Segundo Catarina Corujo, a competição com figuras virtuais que são projetadas para serem «perfeitas» pode fazer com que influenciadoras como ela, que promovem uma beleza mais inclusiva e realista, percam visibilidade. «As marcas podem optar por colaborar com influenciadoras virtuais porque estas não têm imperfeições e podem ser controladas com precisão. Isso pode resultar em menos oportunidades para influenciadoras reais que lutam para redefinir o que significa ser belo e digno de atenção», desabafa. Além disso, garante, o mercado de influenciadores já é incrivelmente competitivo, e adicionar influenciadoras virtuais «pode intensificar essa competição». «Muitas vezes, as influenciadoras plus size já enfrentam barreiras adicionais para conseguir colaborações e patrocínios devido a preconceitos implícitos. A entrada de influenciadoras virtuais pode exacerbar essas dificuldades, tornando ainda mais difícil para nós sermos reconhecidas e valorizadas», aponta. «Acredito também que a criação de influenciadoras virtuais levanta sérias questões éticas. Ao serem usadas para promover produtos e estilos de vida sem transparência sobre sua natureza artificial pode, sem dúvida, enganar os seguidores e criar expectativas irreais», alerta ainda. Enquanto influenciadora humana, Catarina sublinha que é transparente sobre a sua jornada, sobre as suas lutas e vitórias. «Sendo muito crua sobre o quão desafiante pode ser o dia a dia de alguém com distúrbios alimentares e depressão, acredito que essa autenticidade é fundamental para construir uma conexão genuína e verdadeira com meu público. Vender um estilo de vida de forma fácil e imediata, gera imensa frustração no público que fica cada vez mais dependente dos milagres vendidos por uma indústria já por si, milionária», reforça.

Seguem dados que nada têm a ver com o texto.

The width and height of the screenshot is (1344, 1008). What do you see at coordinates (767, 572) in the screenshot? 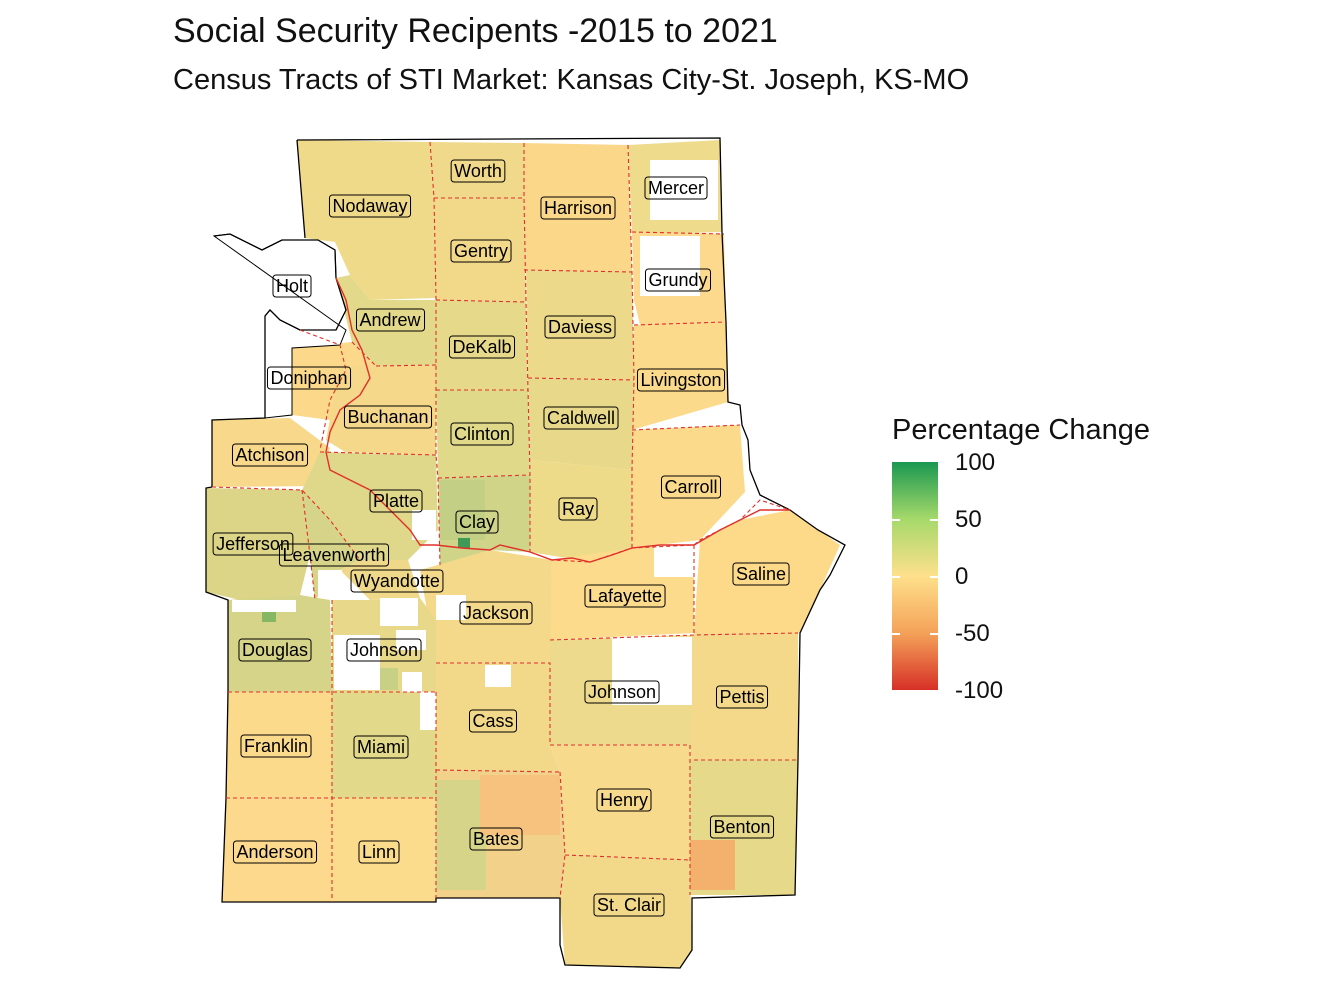
I see `county-shape-saline` at bounding box center [767, 572].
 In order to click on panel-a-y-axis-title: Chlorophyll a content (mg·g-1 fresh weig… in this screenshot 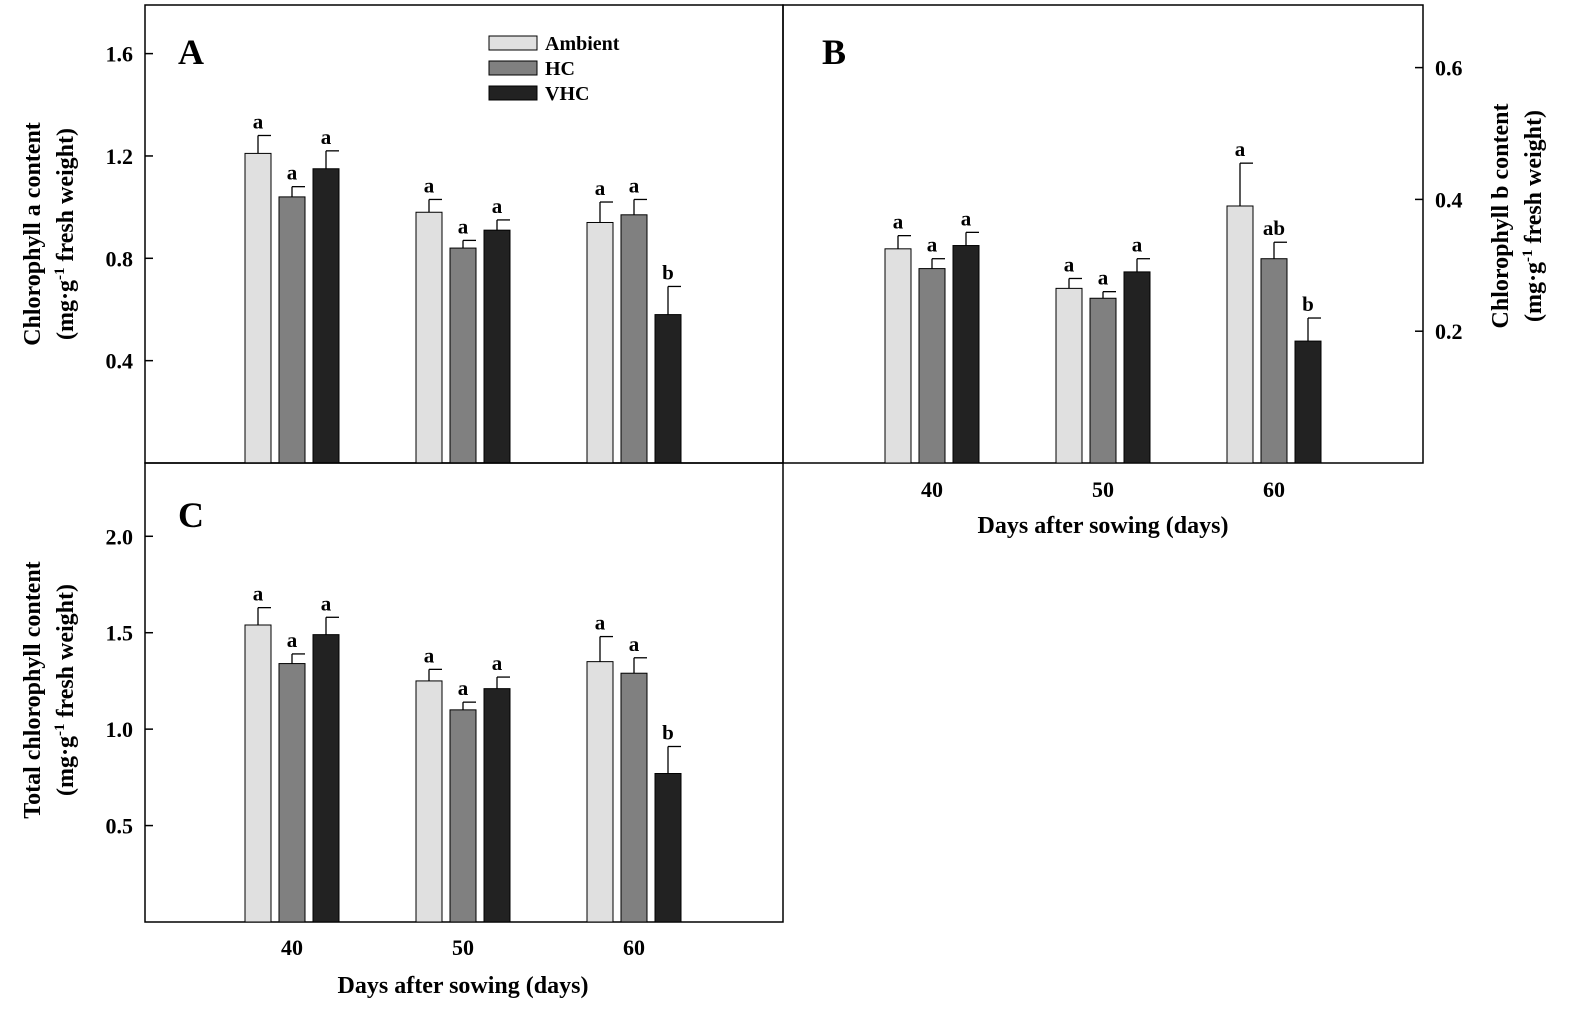, I will do `click(50, 234)`.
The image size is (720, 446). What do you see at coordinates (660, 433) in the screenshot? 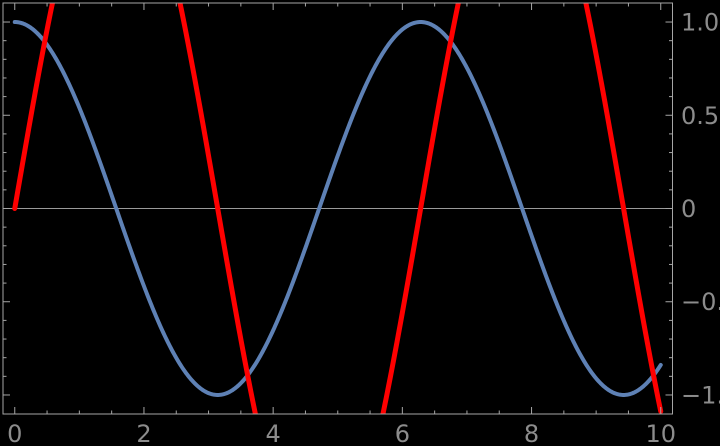
I see `x-tick-label: 10` at bounding box center [660, 433].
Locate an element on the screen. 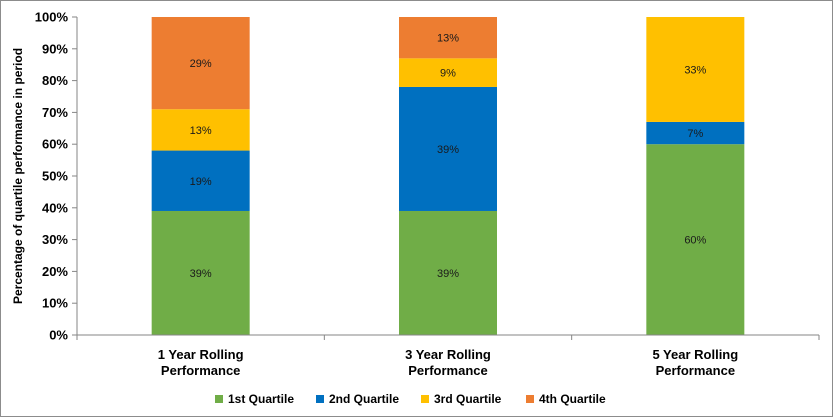  legend-label: 1st Quartile is located at coordinates (261, 399).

Além disso, de acordo com a influenciadora natural de Aveiro, «há uma responsabilidade moral em reconhecer o impacto das nossas ações e das imagens que promovemos»: «As influenciadoras virtuais, por mais bem-intencionadas que sejam suas criações, não têm a mesma responsabilidade ética ou social, pois são, em última instância, controladas por empresas que podem priorizar lucros sobre a integridade e a autenticidade», explica. Por isso, a ascensão das influenciadoras geradas pela IA é um reflexo da inovação tecnológica, mas também um sinal de alerta para a indústria de influenciadores. «É crucial que continuemos a valorizar e promover a diversidade real e a autenticidade nas redes sociais. Como influenciadora mid/plus size, o meu compromisso é continuar a representar e a lutar pela visibilidade de corpos diversos e reais, ao desafiar padrões de beleza e promover a aceitação. A minha esperança é que, mesmo com as mudanças tecnológicas, a autenticidade e a humanidade permaneçam no centro da nossa presença online», remata Catarina Corujo.